Une partie de la Vieille-Serbie que revendique le peuple serbe a déjà été conquise en 1879; elle compose aujourd'hui trois départements qui sont ceux de Nisch, de Vrania et de Prekopljé. C'est dans ce dernier département qu'habitait plus particulièrement l'élément arnaute, et dont le centre principal était Kourschoumlié. Il a fallu les déloger à coups de fusil, car ils opposèrent une résistance armée à l'occupation de leur pays par les troupes serbes. Ne pouvant vivre sous le joug chrétien, les Arnautes de Prekopljé et de Kourschoumlje, quoique Serbes de race, se retirèrent plus au sud, en territoire ottoman, mais toujours dans la Vieille-Serbie.

On les retrouvera peut-être encore et avec eux bien d'autres qui peuplent le pays, vivant côte à côte avec les Serbes chrétiens, qu'ils oppriment et terrorisent cruellement.

Les Serbes rencontreraient-ils de grandes difficultés dans l'occupation du pays qu'ils convoitent? Cela est à peu près certain, quoique la Serbie soit en mesure de surmonter ces obstacles; mais, pour le moment, nous ne voulons pas nous occuper de cette éventualité, nous voulons simplement donner quelques notions sur le territoire et les habitants du pays qui doit, aux yeux des Serbes, composer l'agrandissement de leur patrie.

Nous avons dit plus haut qu'une partie de la Vieille-Serbie a été incorporée au jeune royaume en 1879; celle qui reste encore en territoire ottoman est la plus considérable et forme presque exclusivement le vilayet de Kossovo.

Les territoires qui composent ce vilayet sont ceux de Kossovopoljé, Métokia, Liouma, Tetovo, Dvetz et Kodjak.

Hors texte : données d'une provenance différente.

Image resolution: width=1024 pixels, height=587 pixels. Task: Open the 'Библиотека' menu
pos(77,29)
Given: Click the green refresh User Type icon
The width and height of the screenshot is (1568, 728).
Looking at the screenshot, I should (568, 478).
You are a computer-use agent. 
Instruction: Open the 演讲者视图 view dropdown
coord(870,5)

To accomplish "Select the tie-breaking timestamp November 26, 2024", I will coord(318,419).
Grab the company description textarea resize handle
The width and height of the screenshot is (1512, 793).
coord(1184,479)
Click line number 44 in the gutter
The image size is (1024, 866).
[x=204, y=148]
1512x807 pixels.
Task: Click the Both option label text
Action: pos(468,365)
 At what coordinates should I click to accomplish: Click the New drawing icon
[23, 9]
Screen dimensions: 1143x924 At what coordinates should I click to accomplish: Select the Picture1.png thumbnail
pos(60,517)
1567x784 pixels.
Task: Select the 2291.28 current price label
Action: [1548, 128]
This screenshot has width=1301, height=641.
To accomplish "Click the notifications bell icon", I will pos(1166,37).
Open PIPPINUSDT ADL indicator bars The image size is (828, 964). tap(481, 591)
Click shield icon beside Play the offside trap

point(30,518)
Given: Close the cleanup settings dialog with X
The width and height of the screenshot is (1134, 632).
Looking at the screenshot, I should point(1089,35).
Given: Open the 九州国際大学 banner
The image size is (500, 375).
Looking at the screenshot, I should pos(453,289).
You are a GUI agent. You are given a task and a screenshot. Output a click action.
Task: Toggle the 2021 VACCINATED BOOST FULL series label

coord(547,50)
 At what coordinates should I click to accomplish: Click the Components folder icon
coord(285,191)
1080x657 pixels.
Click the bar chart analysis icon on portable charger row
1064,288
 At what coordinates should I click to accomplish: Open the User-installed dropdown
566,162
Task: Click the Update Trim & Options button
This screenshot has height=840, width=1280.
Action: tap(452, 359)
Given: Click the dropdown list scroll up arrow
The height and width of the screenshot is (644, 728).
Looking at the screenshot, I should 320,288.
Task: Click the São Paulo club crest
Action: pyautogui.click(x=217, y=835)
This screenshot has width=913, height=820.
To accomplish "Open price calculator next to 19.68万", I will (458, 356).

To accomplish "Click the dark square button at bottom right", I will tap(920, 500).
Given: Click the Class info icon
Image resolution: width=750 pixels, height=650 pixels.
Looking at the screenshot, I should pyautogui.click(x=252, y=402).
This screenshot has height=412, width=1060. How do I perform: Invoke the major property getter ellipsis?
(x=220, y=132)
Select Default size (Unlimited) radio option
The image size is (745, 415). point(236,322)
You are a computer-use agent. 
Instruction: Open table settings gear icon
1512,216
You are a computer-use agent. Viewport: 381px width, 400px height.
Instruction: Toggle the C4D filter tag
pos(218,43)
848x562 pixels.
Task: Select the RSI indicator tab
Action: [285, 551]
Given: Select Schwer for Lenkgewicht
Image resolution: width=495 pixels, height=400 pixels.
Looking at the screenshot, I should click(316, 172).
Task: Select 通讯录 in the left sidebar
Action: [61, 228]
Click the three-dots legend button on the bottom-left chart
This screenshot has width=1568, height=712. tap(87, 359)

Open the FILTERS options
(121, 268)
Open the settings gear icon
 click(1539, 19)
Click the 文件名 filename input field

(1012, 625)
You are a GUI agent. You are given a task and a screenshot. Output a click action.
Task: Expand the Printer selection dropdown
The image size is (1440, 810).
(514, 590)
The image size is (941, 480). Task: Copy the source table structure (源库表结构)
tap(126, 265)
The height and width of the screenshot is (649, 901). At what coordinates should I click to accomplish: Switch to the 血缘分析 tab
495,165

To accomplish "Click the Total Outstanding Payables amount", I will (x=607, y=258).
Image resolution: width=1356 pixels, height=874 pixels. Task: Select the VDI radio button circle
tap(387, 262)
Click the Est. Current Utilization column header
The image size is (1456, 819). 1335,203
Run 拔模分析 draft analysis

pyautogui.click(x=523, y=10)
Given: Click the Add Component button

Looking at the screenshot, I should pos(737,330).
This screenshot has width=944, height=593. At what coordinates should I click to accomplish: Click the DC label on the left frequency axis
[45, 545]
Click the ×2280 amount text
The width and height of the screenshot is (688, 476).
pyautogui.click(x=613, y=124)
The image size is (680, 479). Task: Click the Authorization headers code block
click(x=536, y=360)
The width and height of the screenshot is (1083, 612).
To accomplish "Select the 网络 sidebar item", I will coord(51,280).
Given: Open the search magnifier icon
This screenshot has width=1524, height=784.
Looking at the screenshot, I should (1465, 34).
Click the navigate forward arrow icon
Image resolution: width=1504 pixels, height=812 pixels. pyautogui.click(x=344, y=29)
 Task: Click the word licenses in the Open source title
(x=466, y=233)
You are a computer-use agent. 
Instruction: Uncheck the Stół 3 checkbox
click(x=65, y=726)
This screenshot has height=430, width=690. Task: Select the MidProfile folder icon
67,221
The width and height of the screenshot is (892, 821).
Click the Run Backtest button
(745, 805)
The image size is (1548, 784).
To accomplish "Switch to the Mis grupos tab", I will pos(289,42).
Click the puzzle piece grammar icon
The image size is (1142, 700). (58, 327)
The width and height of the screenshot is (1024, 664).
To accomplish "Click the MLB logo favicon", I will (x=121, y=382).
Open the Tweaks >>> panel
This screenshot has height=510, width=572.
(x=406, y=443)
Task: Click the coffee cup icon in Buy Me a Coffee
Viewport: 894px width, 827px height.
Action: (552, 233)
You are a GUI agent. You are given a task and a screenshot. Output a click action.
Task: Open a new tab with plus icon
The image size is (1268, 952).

Le Kossovopoljé est le plus vaste et le plus peuplé. C'est là que se trouve la ville de Pristina, le chef-lieu du vilayet, résidence du gouverneur général turc ou vali. C'est là également que se trouve la ville de Mitrovitza, tête de ligne du chemin de fer qui mène à Salonique. Ce territoire touche aux frontières serbes; deux routes relient le Kossovopoljé à la Serbie; elles partent, l'une de Pritchina pour aller à Leskovatz, l'autre de Tirnovatz à Vrania. Si les Serbes donnent suite à leurs projets, c'est par là qu'ils doivent forcément commencer. Le territoire de Kossovopoljé est encore plein de souvenirs historiques chers aux Serbes. C'est là, entre le village de Wuchtrin et la ville de Pritchina, que se trouve le fameux haut plateau de Kossovo, qui a donné son nom au vilayet; c'est une très vaste plaine élevée qu'arrosent trois petites rivières qui se jettent dans l'Ibar, et qui se nomment la Grasena, la Lab et la Simnitza. C'est la fameuse plaine des Merles (Kossovopoljé en slave), où tomba le dernier empereur serbe, le knèze Lazar, dans la bataille qu'il livra à la tête de toutes les troupes serbes contre les Turcs, commandés par le sultan Mourad, qui périt lui-même à la fin du combat, par le poignard du voïvode Miloch Obilitch, qui venait d'être fait prisonnier et que l'on conduisait devant le vainqueur. C'est à partir de ce moment que commença la servitude de la Serbie. A l'endroit où tomba Mourad, il existe un «turbé» ou monument funèbre musulman.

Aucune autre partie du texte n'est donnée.